Stockholders of record at the close of business on February 28, 1998 will be
entitled to vote. Each share is entitled to one vote on each matter to be voted
on at the meeting. On the record date, there were 1,200,000 shares authorized
and 593,236 shares of common stock, $5.00 par value, outstanding and entitled to
vote. This stock constitutes the only voting securities of the Corporation.
Beneficial ownership in excess of five percent (5%) of the common stock, as of
the record date is as follows:
Richard E. Calvert 42,242 shares of common stock
7784 E. Shore Road
Traverse City, Michigan 49686 7.12%
ELECTION OF DIRECTORS
Pursuant to the terms of the Articles of Incorporation of the Corporation, the
Board of Directors is divided into three (3) classes, designated as Class I,
Class II and Class III, with each class consisting of approximately one-third of
the total number of directors as fixed from time to time by the Board of
Directors. The current number of members of the Board of Directors, as fixed by
the directors, is nine (9). The directors serve staggered three-year terms, so
that directors of only one class are elected at each Annual Meeting of
Stockholders. At the forthcoming annual meeting, the stockholders will be asked
to elect three (3) directors to serve in Class I of the Board of Directors.
Nominees for election at the forthcoming Annual Meeting are Curt Carter, Dr.

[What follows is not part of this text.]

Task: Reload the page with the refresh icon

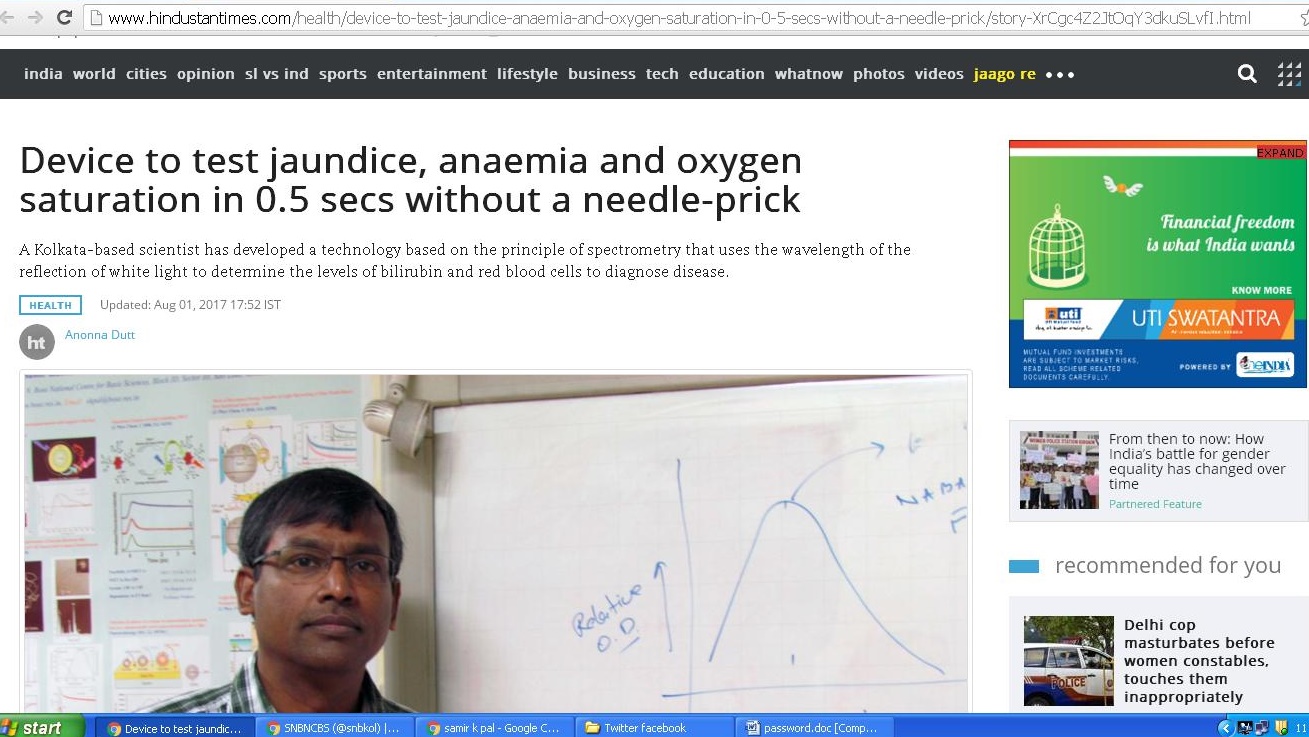Action: (64, 17)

Ernest W. Lefever and Charles E. Schiedegger, all of whom are present directors
of the Corporation. Nominations other than those made by or on behalf of
management must be made in accordance with Article III of the Corporation's
Bylaws requiring that advance notice and certain biographical information
regarding the proposed nominee be given to the Corporation. If elected, the
nominees will serve a three (3) year term, which shall expire at the Annual
Meeting of Stockholders in 2001, and until their successors are duly elected and
shall have qualified.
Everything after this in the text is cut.